Reese should create a 12-month timeline, he said, and post it on oversize calendar pages up on the wall in her office.
“She doesn’t know what September looks like, not mentioning even October,” Crookston said. “So the theory behind this is write it down.”
Post sales goals. Reese should come up with sales goals for herself and her commissioned salesperson for each month. She can use prior year results as a starting point, Crookston said. “You’ve got to visualize, you’ve got to see the target.”
Analyzing the gap between goals and results should lead to adjustments to future months’ marketing plans.
Outline marketing steps and costs. Reese needs to plan her marketing strategy and steps for each month, and then post them on her timeline. Cost should also be noted. Her goal is to create a consistent marketing message, Crookston said.
Postcard mailings, for example, should go to the same group more than once, which is her current practice.
Step up sales calls. Reese should plan to quadruple her in-person sales calls, the consultant suggests. Currently, she makes about one such call a week. “She’s a good saleswoman, she has a tremendous smile -- you want to do business with her when you meet her,” Crookston said.
He also believes this approach will allow her to effectively target high-potential clients. Her current postcard mailings and e-mail marketing blasts are more of a shotgun approach, he said.
To help her free up time for in-person sales, Crookston suggests Reese hire a student intern to help with administrative duties. Reese said she would take that idea a step further and hire a graphic arts student who also could help with postcard and website design.
Another step Reese and other entrepreneurs can take to free up time is to track their daily activities for a week, Crookston said. It can be eye-opening to see how little time is spent on tasks that produce revenue or increase profit.
Follow-up. The consultant also recommends a phone call after every sales presentation to better determine how things went.
“Ask ‘what’s the buzz?,’ can they offer any suggestions and when can you meet again,” he said. If a sale isn’t closed after three meetings, call and ask directly what you’re doing wrong or what it would take to make the sale, he said.

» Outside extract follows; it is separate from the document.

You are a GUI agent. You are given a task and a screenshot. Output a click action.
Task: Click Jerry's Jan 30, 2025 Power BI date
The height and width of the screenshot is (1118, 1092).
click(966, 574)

Small-business owners typically hate the sales side of doing business, but it’s crucial to learn what may be keeping clients from buying.
Find a mentor and network. At USC, Crookston says he encourages his female business students to find female mentors. He gave the same advice to Reese as well as the name of a potential mentor and customer, a woman who owns a company that makes miniatures for films. A mentor “is important,” Crookston said. “Let’s look at NAWBO [National Assn. of Women Business Owners]. NAWBO was started basically because women in business needed an additional forum outside of the old boys’ network.”

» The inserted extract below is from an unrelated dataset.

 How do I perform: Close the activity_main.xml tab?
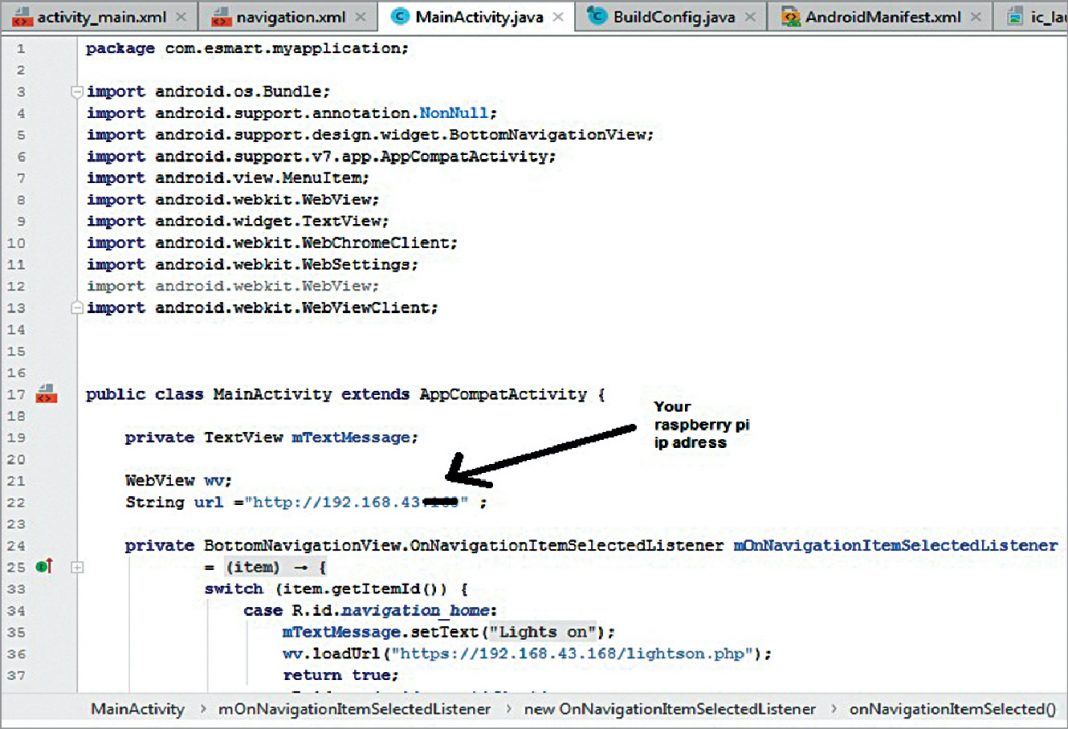(180, 17)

Reese and other small-business owners often have some idea of the steps they need to take to boost their companies, such as those outlined by Crookston. Actually taking those steps is where most fall down, he said.
Reese said she was “definitely going to execute” many of Crookston’s suggestions, which should give her a head start on the expansion she dreams of for her small firm.
But Crookston reminded, “You can take all the theory and tactics in the world but if you don’t go out and do it, it’s just words.”
(BEGIN TEXT OF INFOBOX)
Location: El Segundo
Owner: Susan Reese
Business: Provide freelance visual artists for feature films, television, advertising agencies, commercial production and video game companies.
Revenue: An estimated $800,000 in 2008
Challenge: To create a business plan, a new website and a marketing brochure.
Meet the expert: William H. Crookston
William H. Crookston is the principal of WHC Associates, a marketing and management-consulting firm in Santa Monica. He is also a professor of clinical entrepreneurship at the University of Southern California. Crookston has owned and managed two manufacturing and marketing businesses and served on the boards of a number of businesses and trade groups, including the International Sales and Marketing Executives Assn.